To Align Pedagogy with Theories of Effective Learning
Dominant theories of learning have shifted a number of times in the past century and these shifts are accompanied by renewed interest in educational reform built around different pedagogical approaches. Over the past century, it has been the "knowledge transmission" model that has had the strongest hold on classrooms (Cuban, 1993). Behaviorist learning theory (Skinner, 1949) holds that complex skills are developed through the acquisition of simpler component skills that are sequentially combined. Curriculum has been organized in small chunks, so that the student can progress in an orderly sequence from simpler to more complex tasks. The basic stimulus/response model reinforces with the positive reinforcement of high grades for correct answers and negative reinforcement of low grades for wrong answers. These models are build on a pedagogical approach involving a transmission or broadcast of information, in which" teaching is telling and learning is listening." Much of the early computer use, from programmed learning to drill and practice of basic skills, was designed around these behaviorist assumptions. (Greeno, 1998).
Some reform efforts are built around the view that education has strayed from this pedagogical approach; for these educators, "reform" means a return to this transmission framework and a renewed focus on basics. Hirsh (1996) makes the unsupported claim that schools swayed by the rhetoric of progressive education have moved away from this model and are now failing because they lack an emphasis on the transmission of factual information. He has become the most recent and vocal cheerleader of the "back to basics" school reform agenda. Since most data indicates that schools already focus primarily on the basics in just the way Hirsh is calling for, this approach is actually an anti-reform agenda.

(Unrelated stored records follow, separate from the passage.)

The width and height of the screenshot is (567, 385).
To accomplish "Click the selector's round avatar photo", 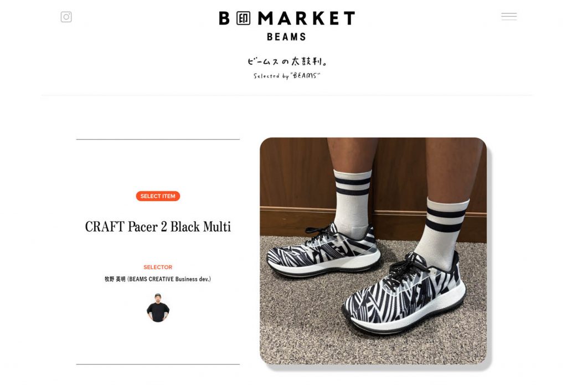I will tap(158, 308).

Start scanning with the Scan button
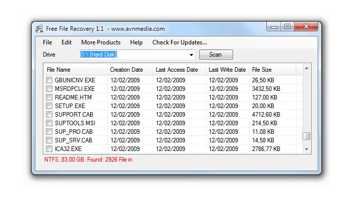216,55
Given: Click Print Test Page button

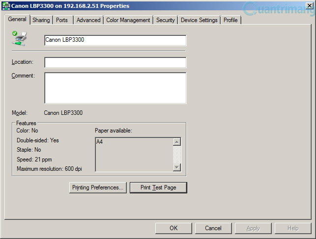Looking at the screenshot, I should pyautogui.click(x=158, y=187).
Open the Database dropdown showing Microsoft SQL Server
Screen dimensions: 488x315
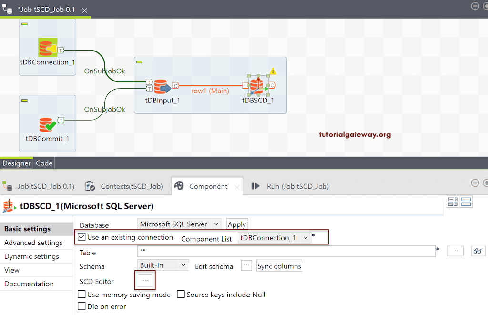216,224
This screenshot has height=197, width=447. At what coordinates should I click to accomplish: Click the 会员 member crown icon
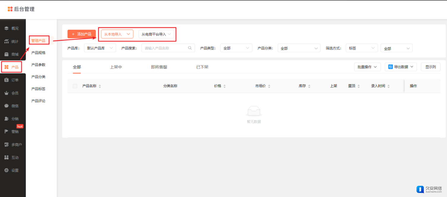(7, 93)
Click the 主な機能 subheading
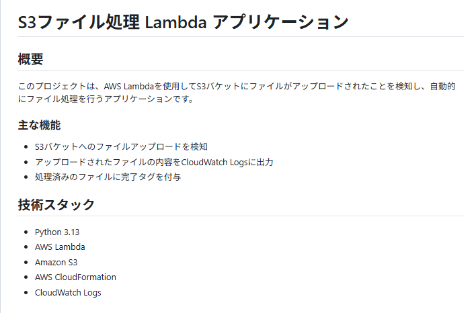This screenshot has width=476, height=313. coord(39,125)
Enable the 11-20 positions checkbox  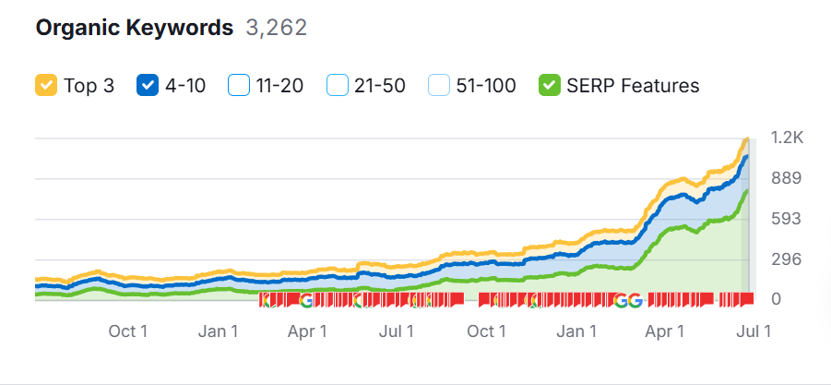(239, 86)
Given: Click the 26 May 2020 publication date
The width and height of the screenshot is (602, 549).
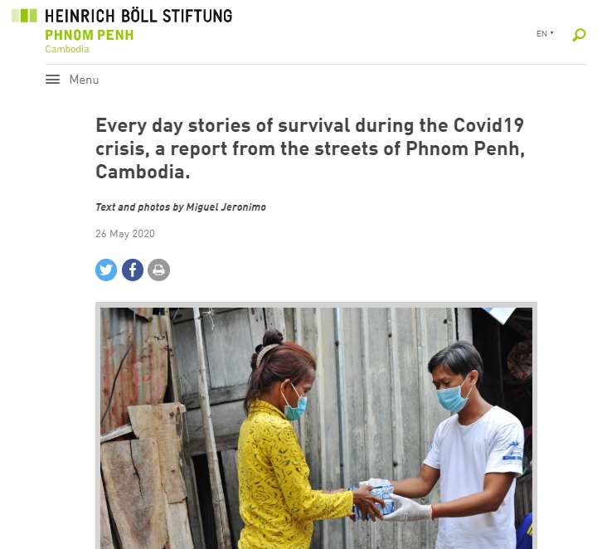Looking at the screenshot, I should (125, 234).

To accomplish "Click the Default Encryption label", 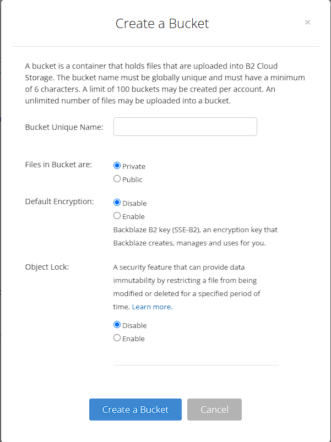I will (59, 201).
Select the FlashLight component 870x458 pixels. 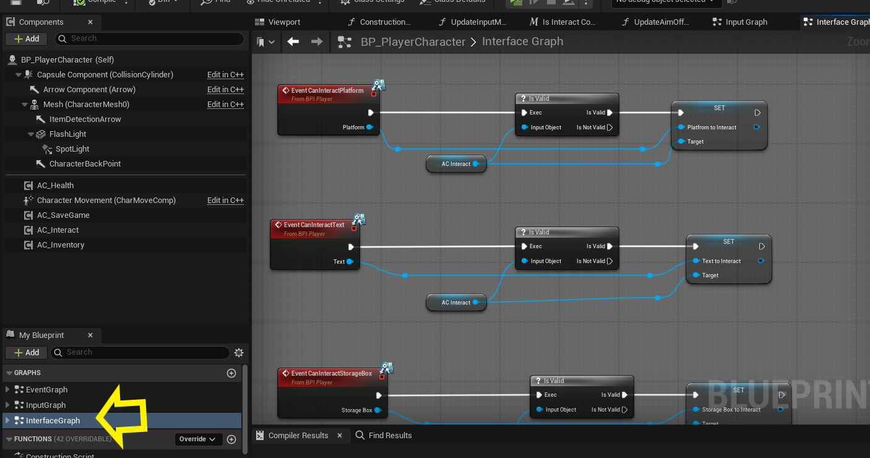point(67,134)
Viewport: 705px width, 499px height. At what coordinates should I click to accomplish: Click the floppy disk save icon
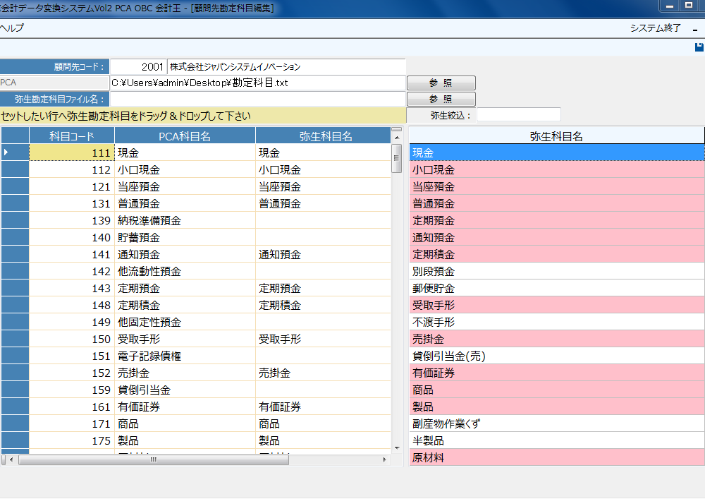(699, 47)
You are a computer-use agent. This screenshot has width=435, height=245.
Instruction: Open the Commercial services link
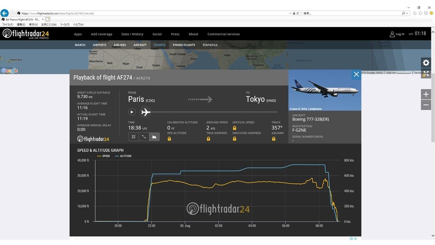tap(224, 34)
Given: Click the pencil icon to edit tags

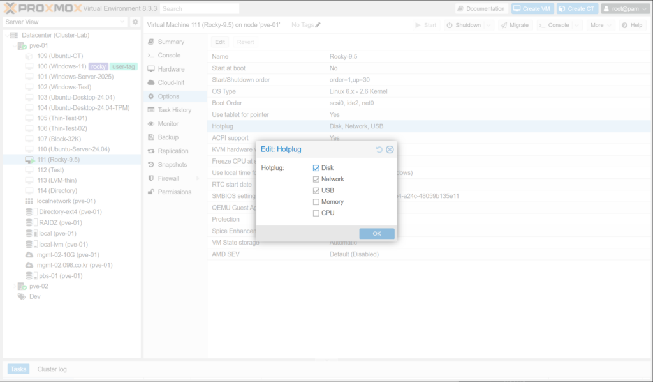Looking at the screenshot, I should [318, 25].

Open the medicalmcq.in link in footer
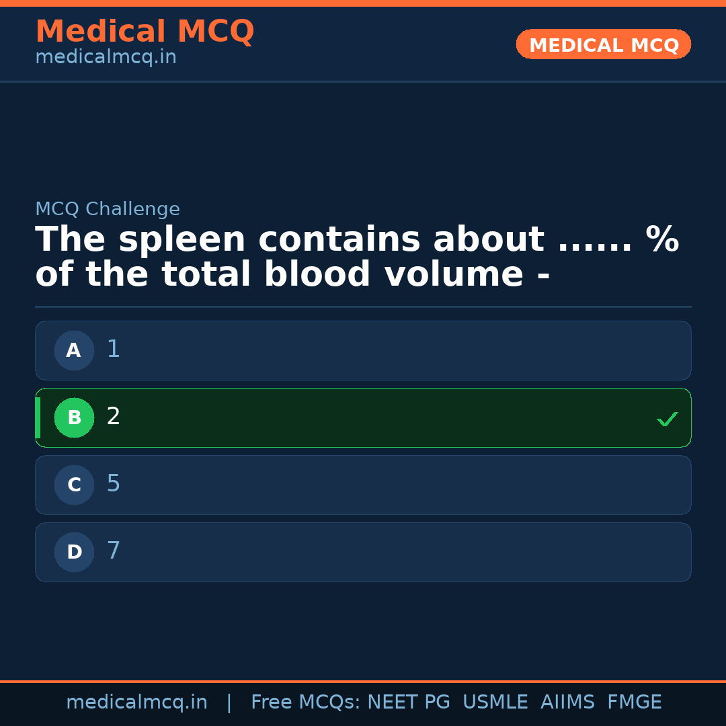point(136,702)

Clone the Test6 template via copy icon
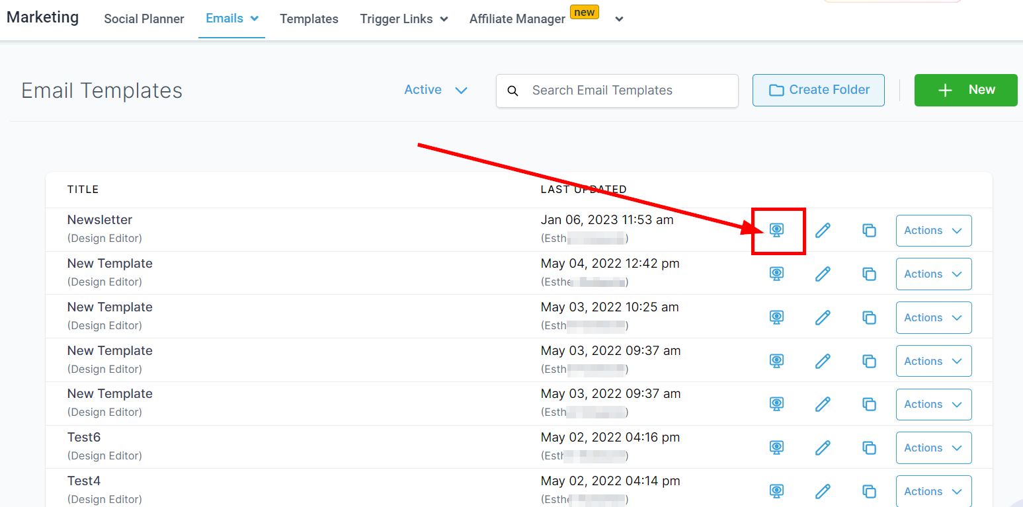[869, 448]
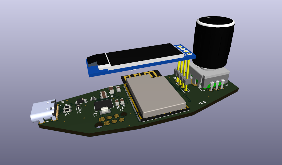Select capacitor C4 beside the regulator

click(117, 102)
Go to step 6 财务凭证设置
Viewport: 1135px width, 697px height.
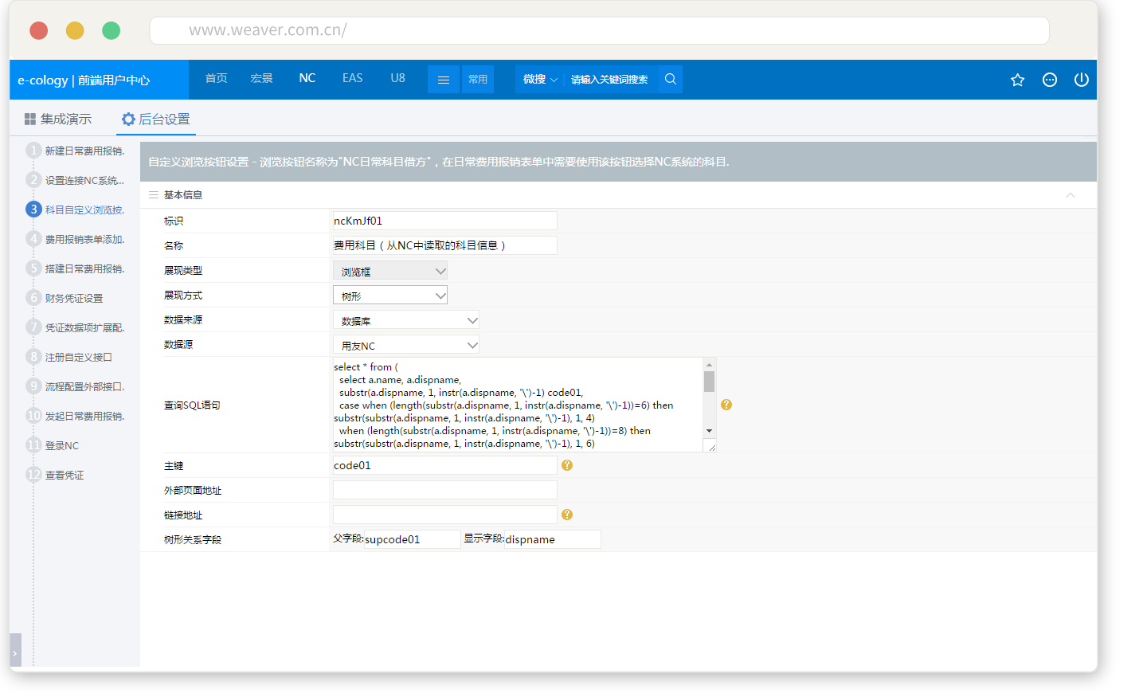(73, 299)
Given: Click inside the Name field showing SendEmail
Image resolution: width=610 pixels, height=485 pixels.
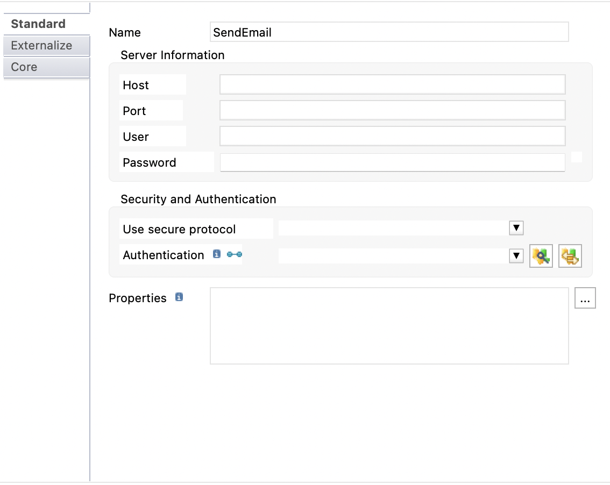Looking at the screenshot, I should click(389, 33).
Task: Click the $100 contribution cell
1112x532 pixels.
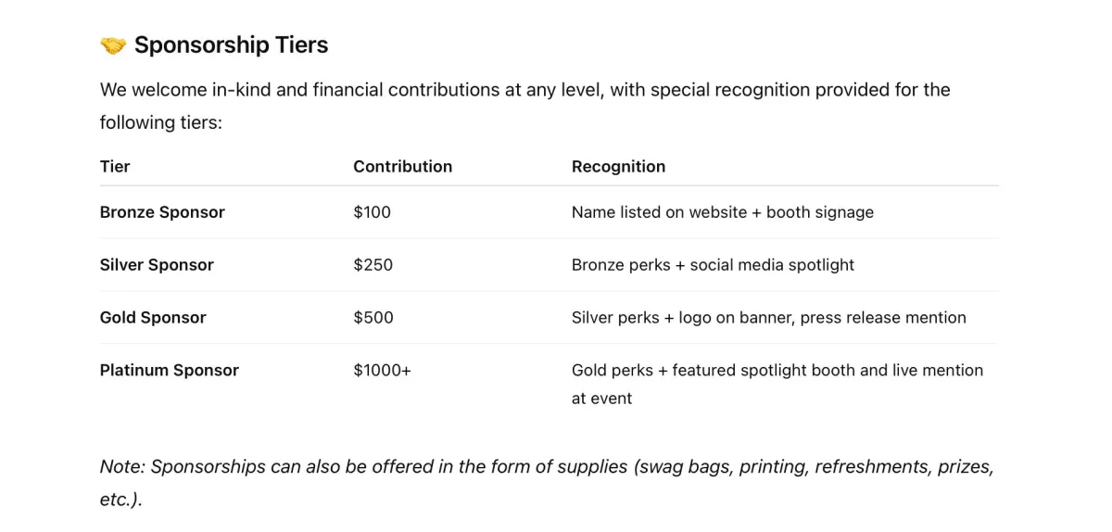Action: (373, 212)
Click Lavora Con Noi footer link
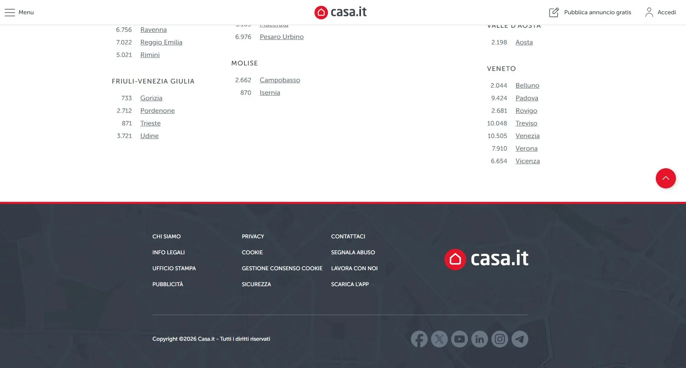 click(x=354, y=269)
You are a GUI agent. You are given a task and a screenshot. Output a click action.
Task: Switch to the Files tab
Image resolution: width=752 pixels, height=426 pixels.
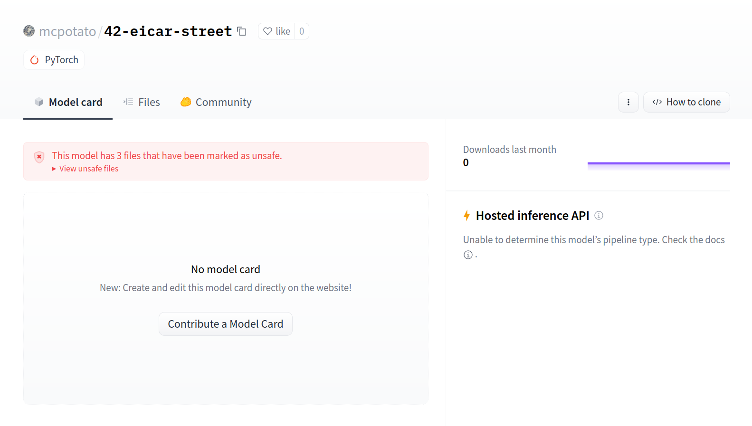point(142,102)
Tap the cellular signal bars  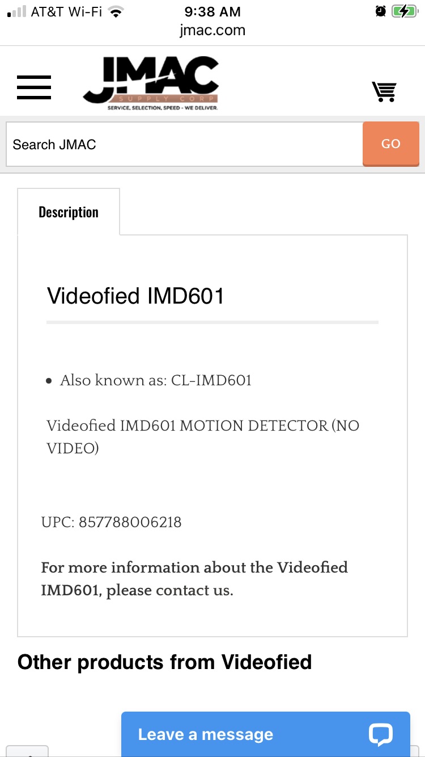click(x=17, y=11)
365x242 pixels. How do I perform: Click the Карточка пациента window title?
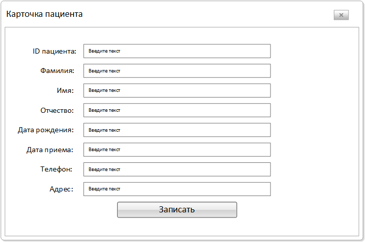[x=44, y=14]
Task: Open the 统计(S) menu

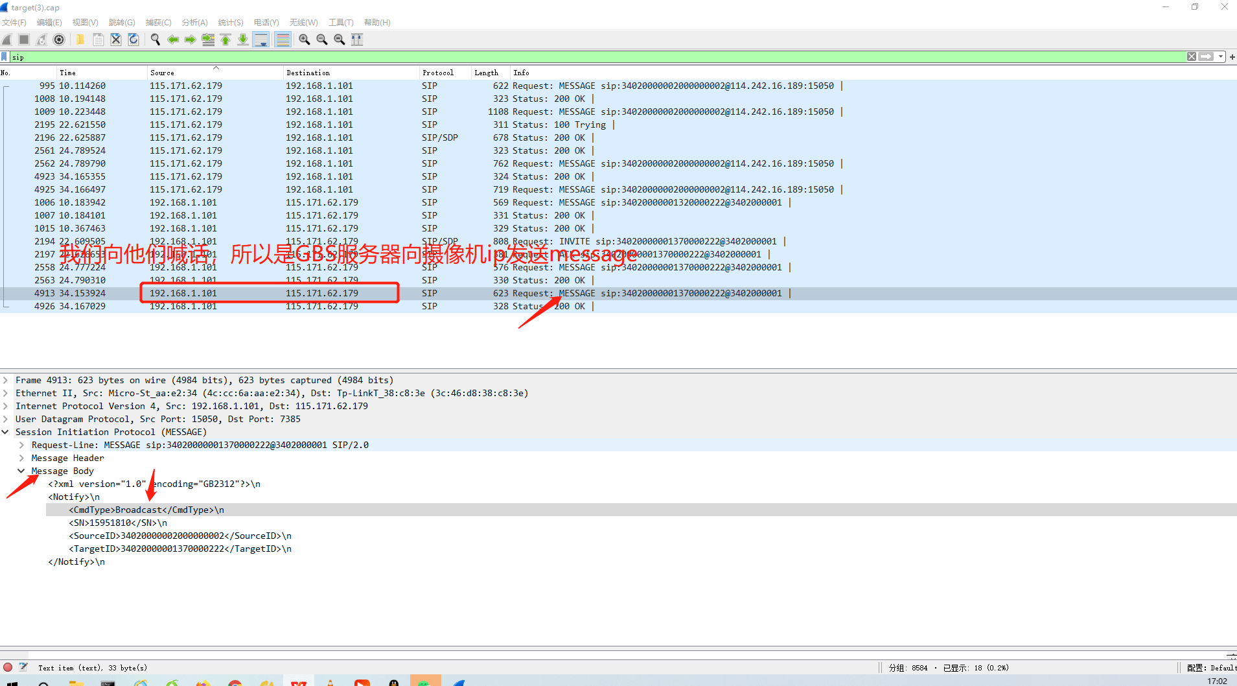Action: (231, 23)
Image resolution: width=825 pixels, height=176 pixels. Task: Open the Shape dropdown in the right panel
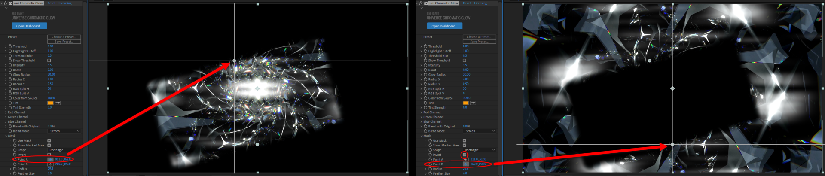click(480, 150)
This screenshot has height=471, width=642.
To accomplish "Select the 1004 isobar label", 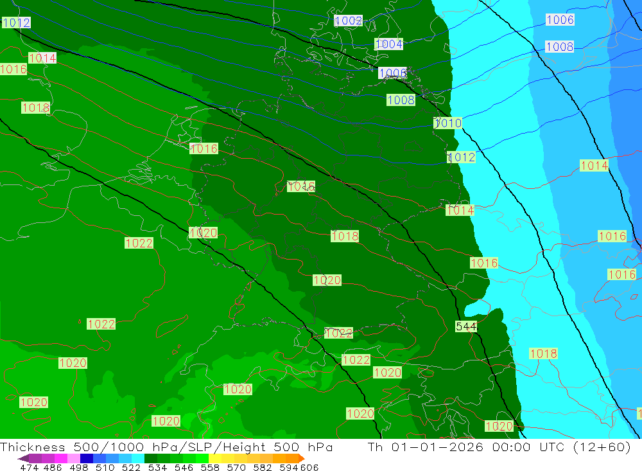I will (388, 44).
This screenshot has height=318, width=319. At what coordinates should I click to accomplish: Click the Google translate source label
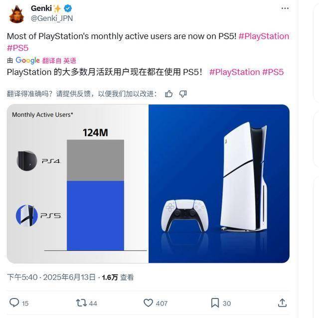coord(28,60)
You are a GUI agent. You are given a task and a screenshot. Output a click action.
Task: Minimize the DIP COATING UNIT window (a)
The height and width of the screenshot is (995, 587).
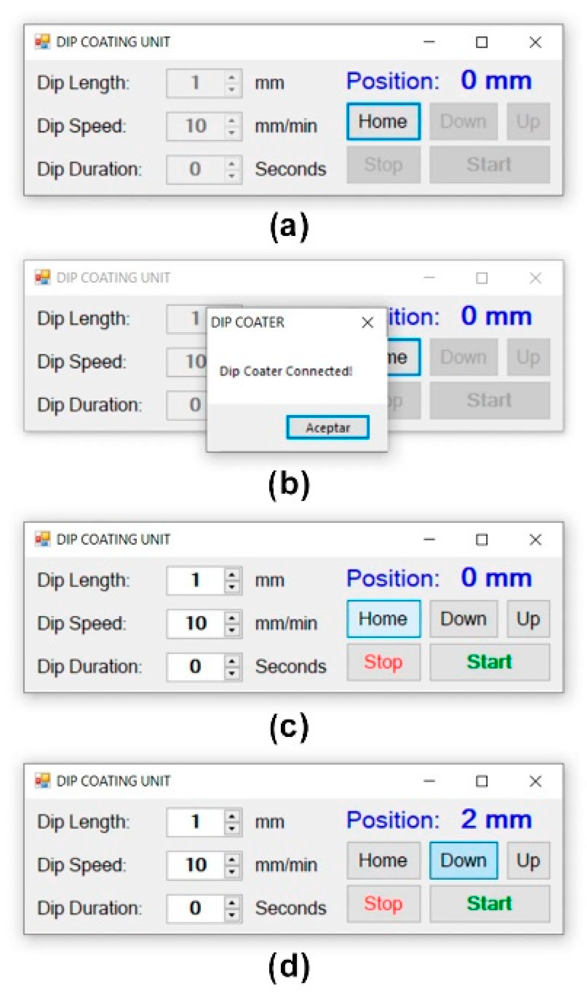[x=429, y=42]
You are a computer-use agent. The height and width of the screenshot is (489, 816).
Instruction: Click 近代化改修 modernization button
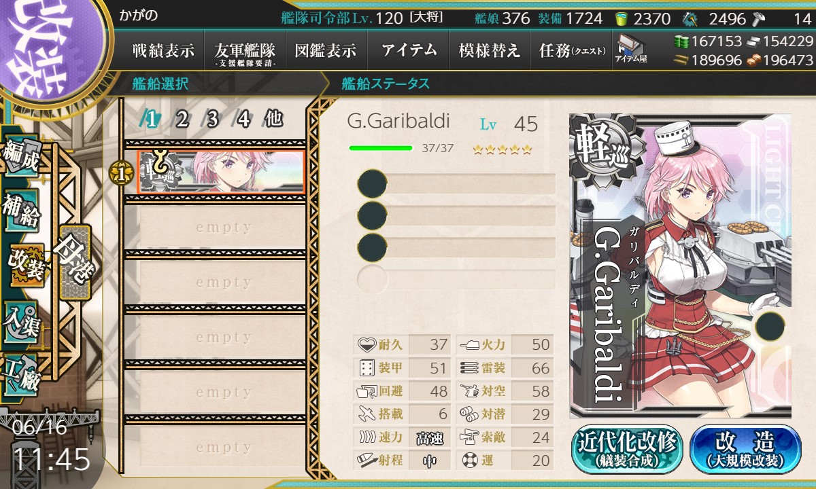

In contrast to the traditional pedagogy described above, many of today's major reform efforts are based on principles of constructivist learning theory. (Cognition and Technology Group at Vanderbilt, 1996, Pea, 1994; Resnick. & Klopfer, 1989; Darling-Hammond, 1997). We briefly trace some of the theories that provide this framework for school reform and then list some key properties found in this pedagogical approach.
Constructivist approachs extend the educational theories of Dewey, one of the most powerful educational reformers of this century.
From his early days as a high school teacher to the creation of the Laboratory School at the University of Chicago, Dewey described effective student learning as motivated by interest, empowered by knowledge, and driven by a conceptual challenge or problem. His theories of education called for students to learn through direct experiences. He believed that schools should include complex machinery such as the printing press, the weaving loom, and laboratory equipment as well as outdoor learning environments to provide for the rich learning contexts. The reforms of Dewey are much easier to implement with the flexible portable technology of today than they were with the technology of his time.
Piaget's theories of intellectual development (1952) also provide a strong emphasis on the constructive process of learning. Learning is seen not as a reinforced repetition of what others think, but as an active process of comparing, contrasting, and creating new systemic interpretations that can accommodate multiple perspectives on both the physical and social environment. While Piaget stressed the internal cognitive operations involved in individual thinking, he does not deny that social interaction plays an important role of providing multiple perspectives to integrate into a framework for understanding:
When I discuss and I sincerely seek to understand someone else, I become engaged, not just in avoiding contradicting myself, ...but also in entering into an indefinite series of viewpoints other than my own...It is a moving equilibrium (Piaget, 1977/1963, 684).
Vygotsky proposed that intellectual construction is first and fundamentally a social process and that individual cognitive processes result from an internalization of interaction with more competent others, using cultural tools. In recent years, one of the key themes in research on cognition has been a growing focus on social cognition, a conception of thinking as a collaborative process (Vygotsky, 1978; Bruner 1973, Cole 1988, Norman, 1980; Lave, 1988; Wertsch, 1985; Rogoff, 1998).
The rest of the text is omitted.